In a panic, Larry would politely call me into his office and I would negotiate a raise to stay. When I left, I was earning 40 per cent more than my initial salary.

The first firing is the most memorable because it set the dynamics for the next two years. In a fit of rage, while I was still on probation, he yelled that I was fired. I left his office and went to my desk to think of my next move. I could not afford to lose this steady income but the abuse had to stop.

Larry called me back into his office and said to me, "I had no idea you were so easily intimidated." I smiled, laughed and said, "You do not intimidate me."

Sounding as serene as possible, I explained to him that I was unemployed before I accepted this job and that I would not be in any worse position than the day before I started. I would just go look for another job since this was obviously not a good fit. He looked quite shocked when he heard me explain that I had nothing to lose by leaving.

I had already established excellent relationships with people at all the head offices he dealt with. After losing three employees in a very short time, I was banking on his bark being worse than his bite. His bravado of untouchable power seemed to vanish before me.

You need to know the bully's hot button concern. They need to believe in the possibility of pain. Larry's hot button was the stress of another new hire.

My 3 Secrets to Success

1- While training dogs, I learned that growling and biting were signs of insecurity. The sooner you set boundaries and consistently stick to them, the dog calms down and modifies to his environment. Boundaries will be tested along the way, which is why Larry kept firing me and would give me a raise so I wouldn't leave.

2 - I used to work with children and I have an ex who suffers from Narcissistic Personality Disorder. Larry's was not the first temper tantrum I had encountered. Even if it is upsetting, staying calm and pointing out the advantages to different behaviours can help. I would remind him that I can't hear what he needs when he yells. As soon as he stopped yelling, he got what he wanted.
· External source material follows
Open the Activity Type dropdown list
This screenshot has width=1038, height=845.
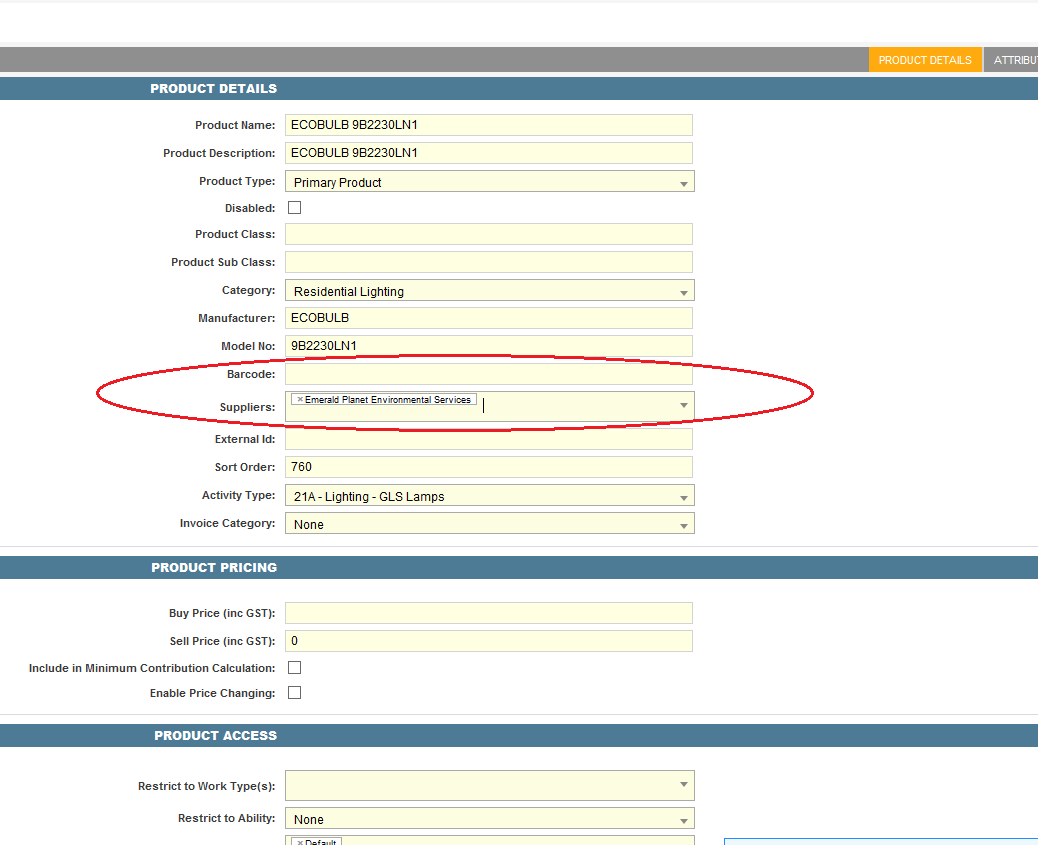684,497
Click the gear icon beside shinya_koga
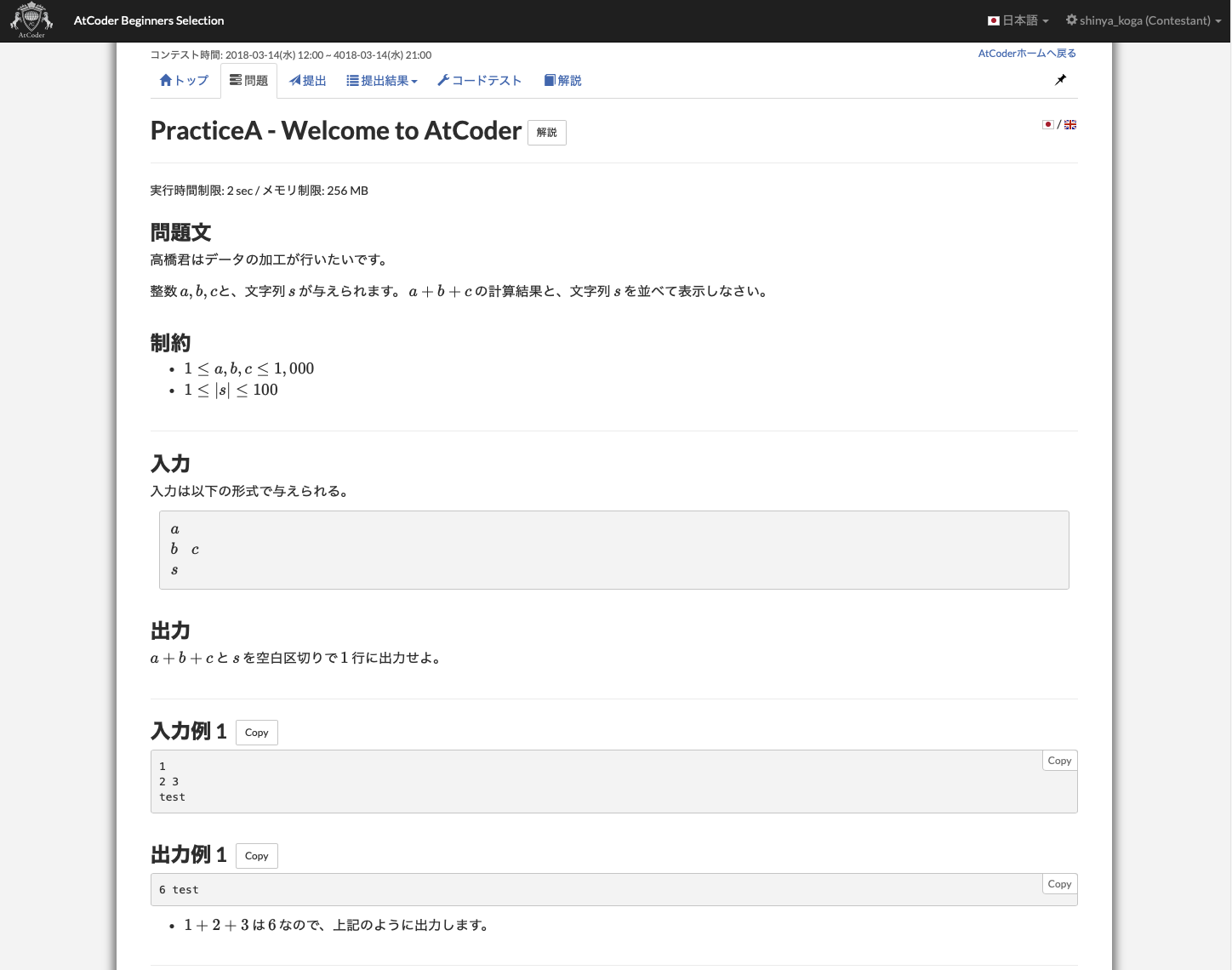 coord(1073,20)
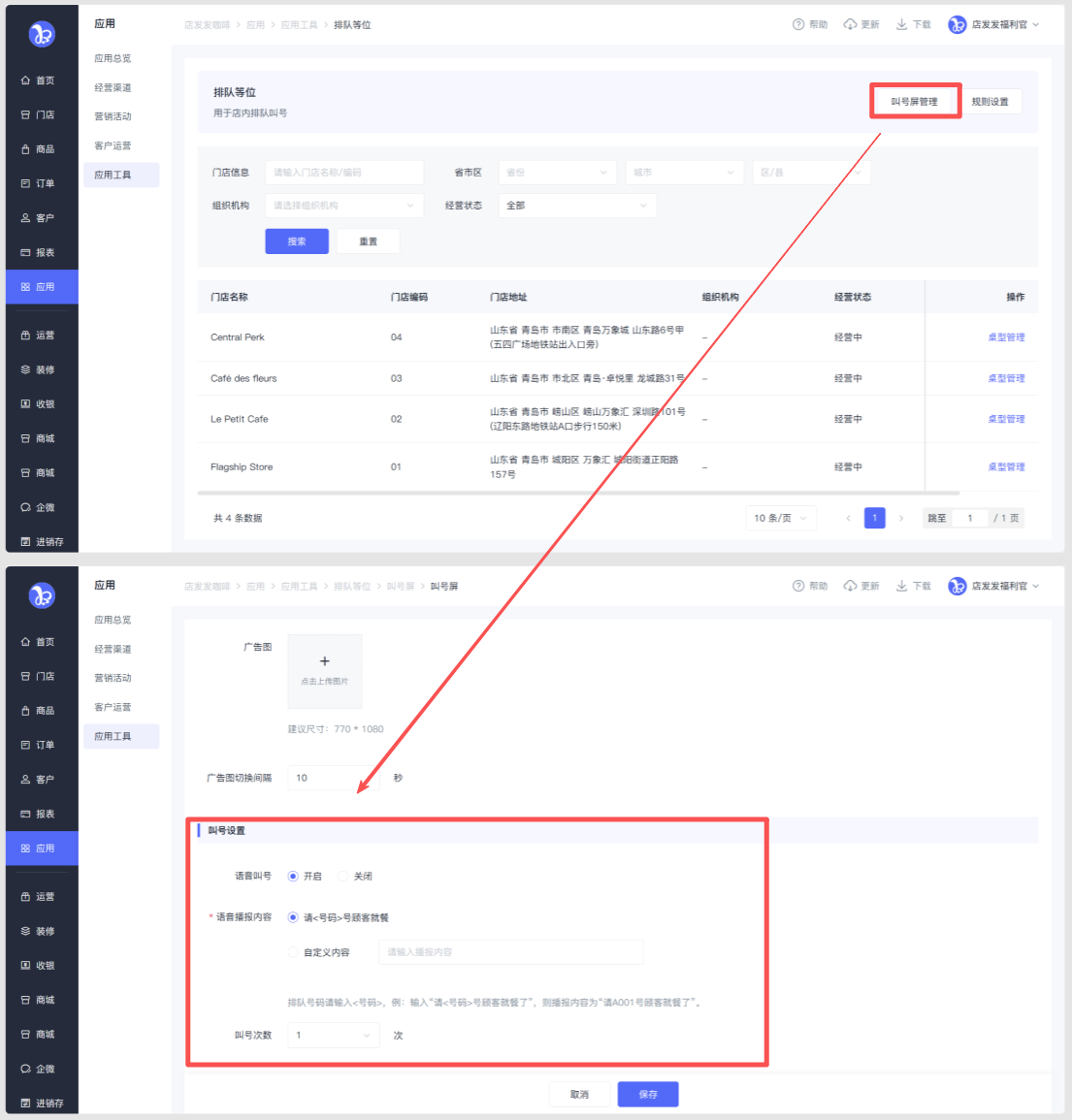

3 - One of the first things we teach parents in parenting classes is to look for natural consequences. Larry was the type of person where the consequences should either bring a great deal of pleasure or a great deal of pain. He had created his own consequence. When it looked like I might leave, he would contain himself for many months after dodging that bullet.

Is it Time to Leave?

If the abusive behaviour has been long-standing, you will have a harder time as difficult people rely on the history you have already shared as their behavioural guide. Some people cannot contain their dysfunctions unless you firmly start from day one.

A job is replaceable. So is a spouse or any abusive relationship. We cannot choose to change another person's behaviours. They have to make that choice. The only thing we can do is give them a reason to consider doing so.

Find a painful natural consequence and be prepared to follow through. If that doesn't work or you can't follow through, then leave! Bullies have more stamina and you are ultimately responsible for protecting your mental well-being.

PS: Larry's name has been changed as he liked to sue people.